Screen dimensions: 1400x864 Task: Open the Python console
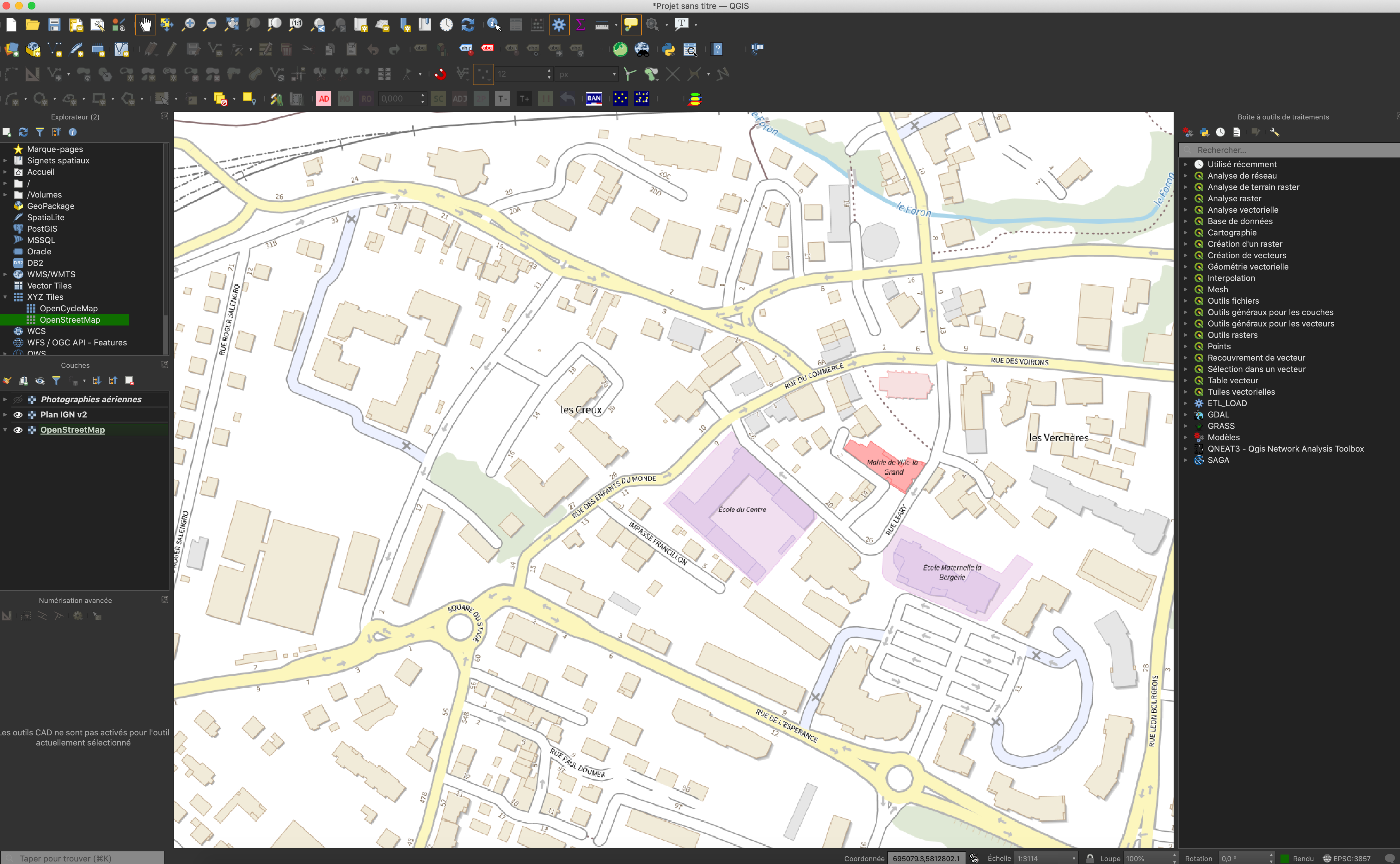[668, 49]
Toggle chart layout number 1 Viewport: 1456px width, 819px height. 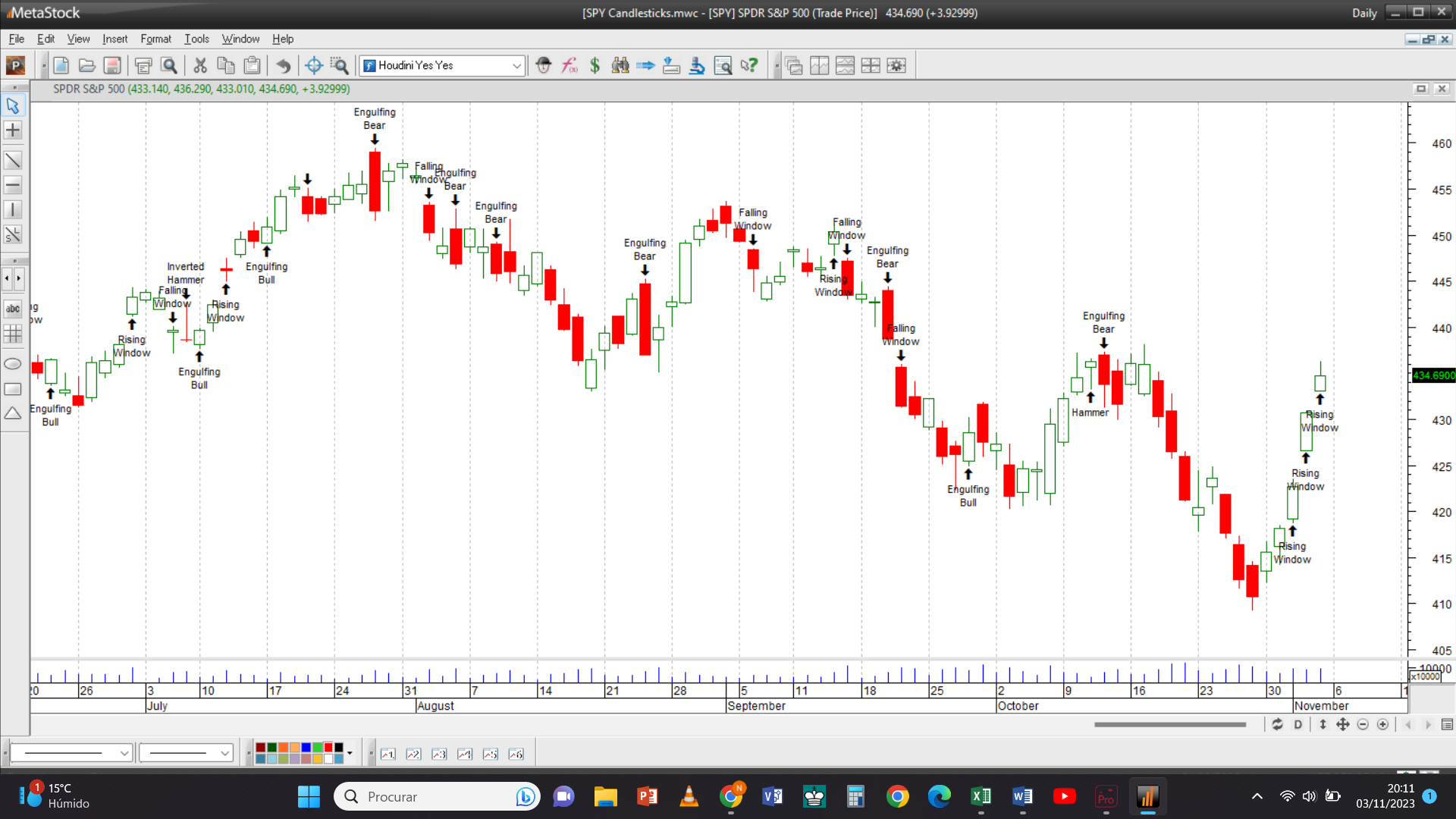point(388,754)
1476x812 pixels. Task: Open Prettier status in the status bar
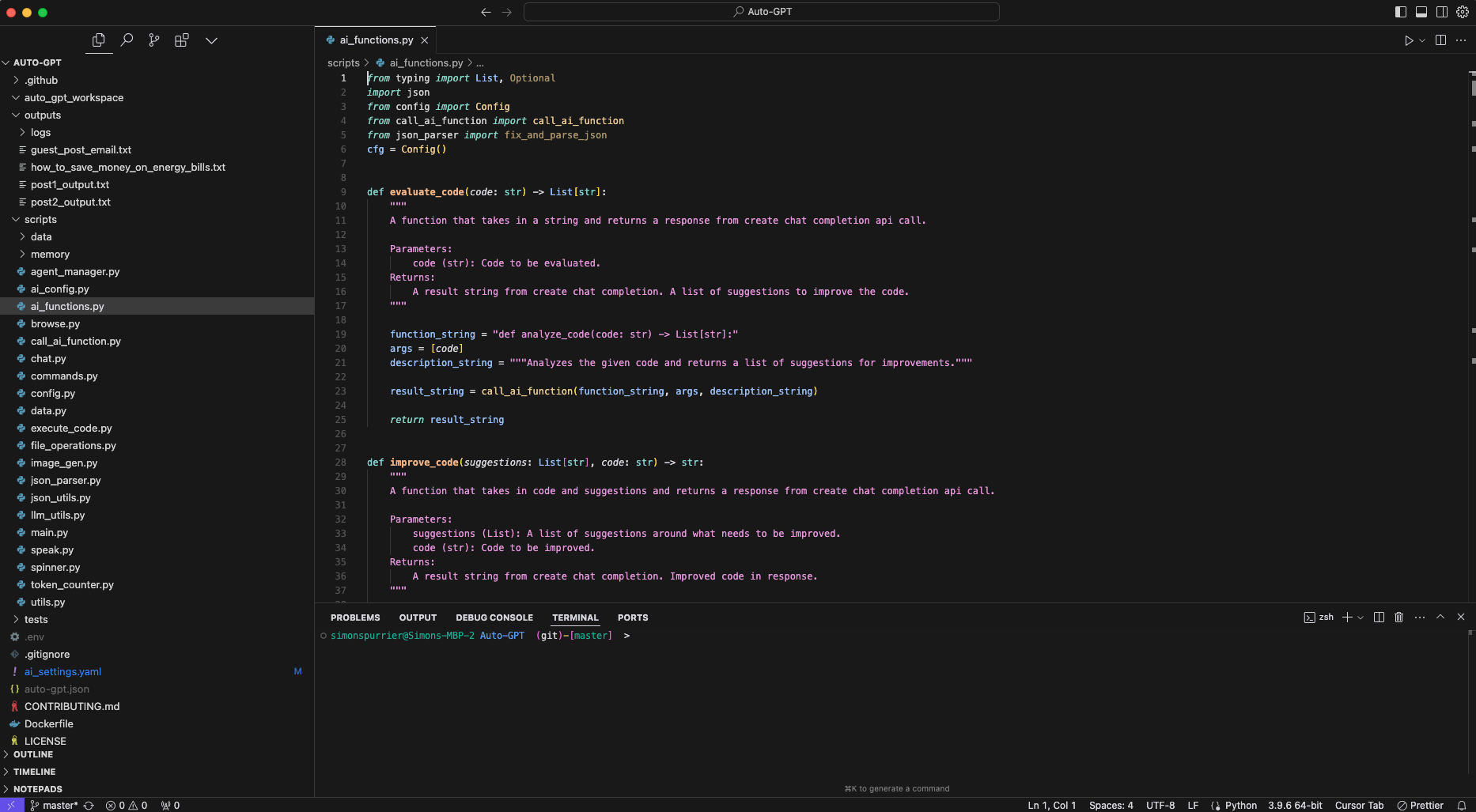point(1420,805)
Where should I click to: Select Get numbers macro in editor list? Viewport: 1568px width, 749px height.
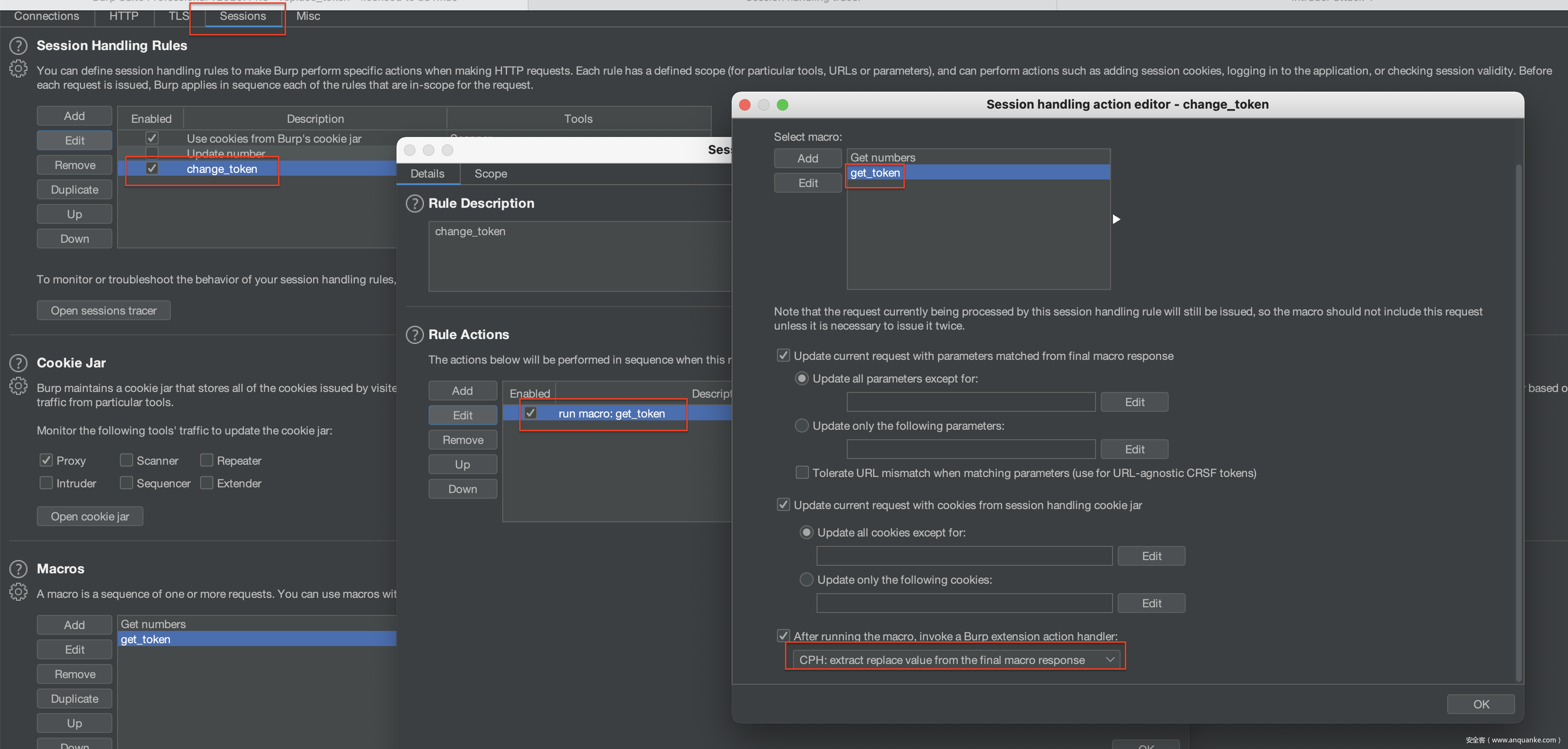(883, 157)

________________________________________

◆ What to work on:
Beginning with the line containing "1476x812 pixels. Task: Open" and ending with the last line of the data above, repeat each line exactly. Include no pictures and no other lines.

◆ Answer for the task:
1476x812 pixels. Task: Open Prettier status in the status bar
point(1420,805)
Where should I click to: Select Get numbers macro in editor list? Viewport: 1568px width, 749px height.
(883, 157)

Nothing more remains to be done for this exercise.